Ce recours à l’ordre armé vise à perpétuer l’ordre politique et social existant, bousculé par le mécontentement, et/ou la dissidence de larges couches de la population. À droite, Sébastian Piñera au Chili et Iván Duque en Colombie ; au centre droit, Lenín Moreno en Équateur ; à gauche, Nicolás Maduro au Venezuela et Daniel Ortega au Nicaragua, ont affronté les difficultés de rue en mobilisant l’ensemble des moyens policiers et militaires à leur disposition. Andrés Manuel Lopez Obrador au Mexique a créé en 2019 une Garde nationale, composée de militaires pour affronter le défi sécuritaire. Sébastien Piñera a le 20 octobre 2019, légitimé le recours aux armées en déclarant le Chili et sa démocratie en guerre contre un ennemi extérieur qualifié « de puissant et implacable ».

Avec des conséquences physiques et souvent létales pour la population. 1810 personnes ont été tuées par les forces de l’ordre à Rio de Janeiro en 2019. 8 morts en Équateur du 2 au 13 octobre 2019. Au Chili, 23 manifestants sont décédés, et 350, d’octobre à décembre 2019, ont souffert de graves lésions oculaires.
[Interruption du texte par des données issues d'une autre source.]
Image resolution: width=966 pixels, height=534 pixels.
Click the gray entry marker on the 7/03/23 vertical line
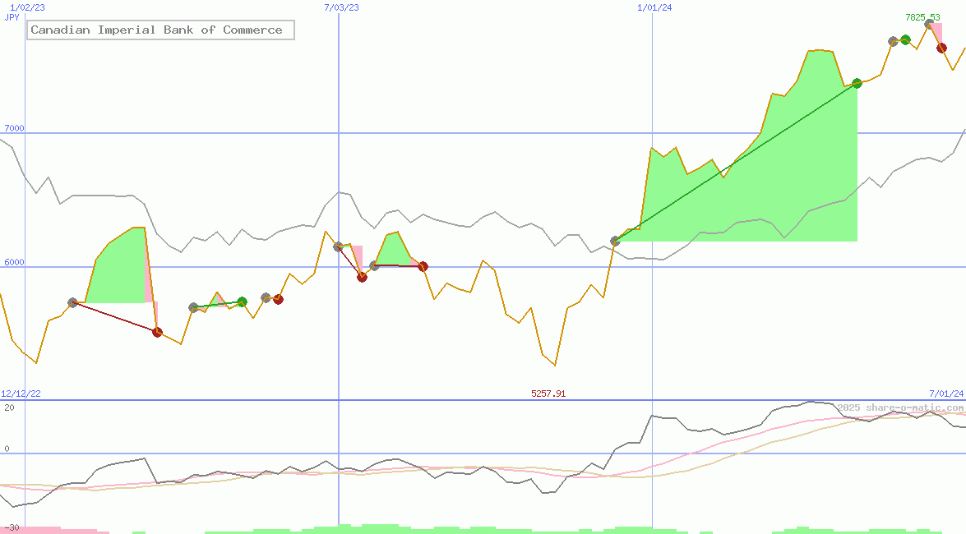[338, 246]
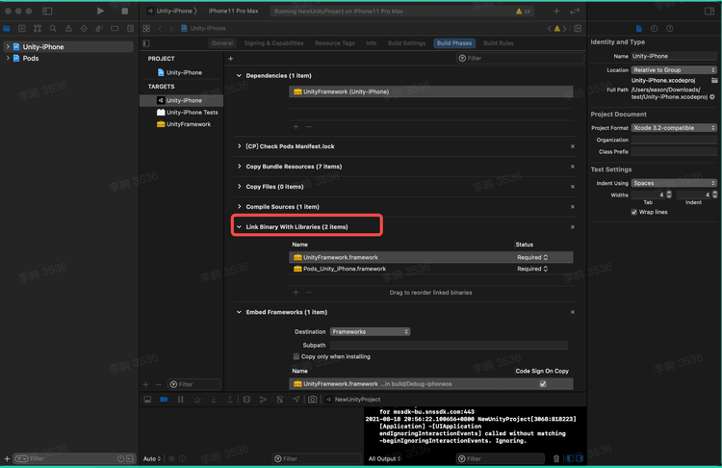Collapse Link Binary With Libraries section
Viewport: 722px width, 468px height.
pos(239,227)
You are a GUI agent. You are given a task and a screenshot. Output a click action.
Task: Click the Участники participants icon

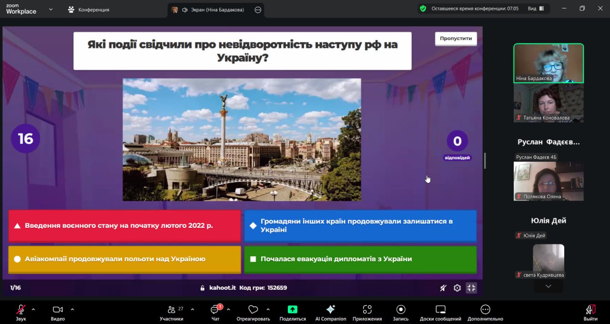click(x=172, y=310)
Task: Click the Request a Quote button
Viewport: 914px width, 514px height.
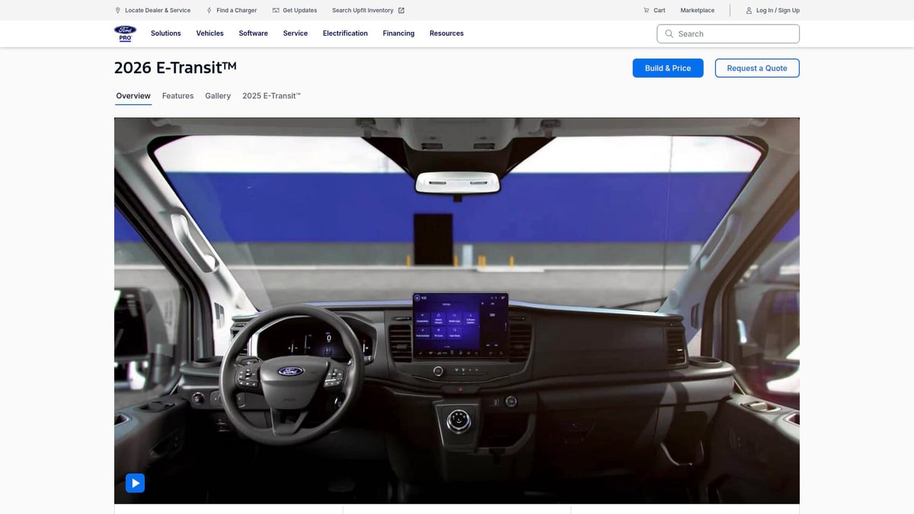Action: tap(756, 68)
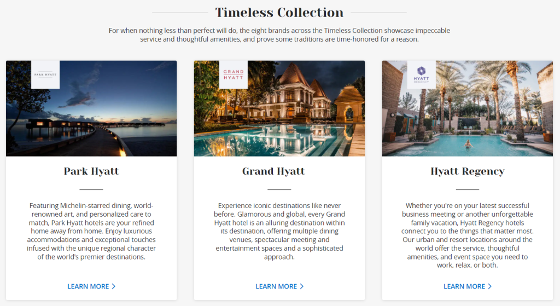Click the Hyatt Regency card title
Viewport: 560px width, 306px height.
pyautogui.click(x=468, y=171)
Le Haut-Commissariat des droits de l’homme des Nations unies a publiquement stigmatisé l’usage disproportionné de la force par les autorités de Bolivie, du Chili et du Venezuela.

La voie des armes a été consolidée par des lois et dispositifs sécuritaires, encadrant les libertés fondamentales, en particulier le droit de manifester, adoptées en vue, selon leurs initiateurs, de défendre la démocratie. En Bolivie, Evo Morales, au Brésil les amis de Michel Temer, au Venezuela le régime de Nicolás Maduro ont proposé et pratiqué une lecture perverse de la démocratie. Evo Morales n’a pas respecté en 2016, le verdict d’un référendum populaire interdisant sa réélection. Le Parlement brésilien a en 2016, déposé la présidente élue, Dilma Rousseff, avec des arguments inconstitutionnels, validés par le vote majoritaire de ses adversaires politiques. Nicolás Maduro a procédé en 2017 à l’élection sur mesure d’une Constituante dotée de pouvoirs législatifs, reléguant aux oubliettes l’Assemblée nationale à majorité oppositionnelle.

Ces premiers pas ayant été franchis, les dérives se sont banalisées. En Bolivie, après la démission d’Evo Morales, une présidente intérimaire, Jeanine Añez, a été proclamée sans quorum parlementaire, et a immédiatement, au nom du « rétablissement » de la démocratie, engagé une chasse aux sorcières contre les amis et partisans du Chef de l’État sorti. Son gouvernement intérimaire a créé le 3 décembre 2019, le GAT, une unité antiterroriste « pour désarticuler les cellules terroristes menaçant notre patrie (…) agissant dans le pays depuis 14 ans » (date de la première élection d’Evo Morales) a précisé le ministre de l’Intérieur. Le Sénat du Chili a adopté le 21 janvier 2020, un projet de loi accordant aux forces armées la responsabilité de sécuriser les espaces publics, sans nécessité de déclarer un état d’exception, « en cas de grave altération de l’ordre public ». Au Venezuela, un président de l’Assemblée nationale a été élu le 5 janvier 2020, par une coalition « maduriste » en l’absence d’adversaires, pourtant majoritaires en nombre, empêchés par les forces de l’ordre d’entrer au Parlement.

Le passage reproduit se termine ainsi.